999 Workers Punched And Spat On By Drunks

Scotland's emergency services have united to demand an end to alcohol-related abuse against their workers - as figures suggest drink is linked to half of all 999 call-outs.

Police officers, paramedics and firefighters said they have been punched, threatened and spat on while trying to do their job on the front line in emergencies.

A staff survey across the three blue light services found alcohol misuse is a contributory factor in around half of the incidents 999 workers responded to.

One in three workers said they were subjected to physical abuse while attending an alcohol-related incident over the four weeks the survey looked at.

Two-thirds said they have experienced verbal abuse from drinkers, while a similar proportion said they had faced difficulties in securing urgent information because of victims or callers being drunk.

The three services are now campaigning for an end to such "unacceptable'' behaviour.

Scottish Fire and Rescue Service (SFRS) assistant chief officer David McGown said: "The public will be shocked to hear our front-line firefighters and control officers are often abused and obstructed by people under the influence of alcohol.

"They are all working to save lives and protect property. Being drunk is absolutely no excuse for impeding emergency responders or directing abuse at them.

"We are determined to get the message across - this is reckless, criminal behaviour that risks lives and it can never be tolerated.''

Anonymous responses to the survey shed light on what the services called the "sad reality'' faced by those on the front line.

One firefighter said: "I was in breathing apparatus at a house fire and I found a man lying in his bed. He had tried to cook after coming back from a night out but he was drunk and fell asleep.

"The smoke alarm was blaring but he only woke up when I shook him to see if he was alive. He punched me in the face.''

An ambulance crew member told the survey: "I have been assaulted, spat at and verbally abused too many times to mention.''

The study also revealed that an ambulance on its way to a life-threatening emergency was delayed by drunks who danced in front of the vehicle.

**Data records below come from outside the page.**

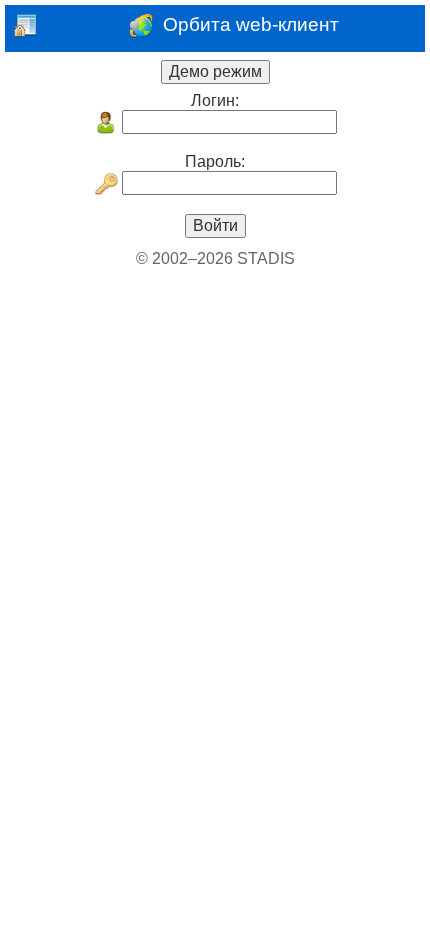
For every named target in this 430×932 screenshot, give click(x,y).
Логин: (215, 100)
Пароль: (215, 161)
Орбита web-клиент (246, 25)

Police Scotland Assistant Chief Constable Mark Williams said: "The demands being placed on the emergency services by people who are drunk are huge.

"On many occasions, it delays police officers, firefighters and paramedics from getting to members of the public who really do need our protection and help.''

Daren Mochrie, director of service delivery for the Scottish Ambulance Service (SAS), said: "Our front-line staff should not have to fear for their own safety when treating patients, but alcohol is a key factor in most assaults.

"They respond to patients in all weathers and situations and deserve the public's respect for the high-quality care that they provide.

"However, at times they are verbally abused and have to put up with being pushed and spat on, as well as being kicked, punched, and in some extreme cases assaulted with a variety of weapons.

"Instances of this kind of behaviour would fall dramatically if people learned to drink responsibly.''

:: Front-line staff from Police Scotland, the SAS and SFRS were questioned for the survey. It ran internally from June 17 to July 15 and was completed by 1,900 people.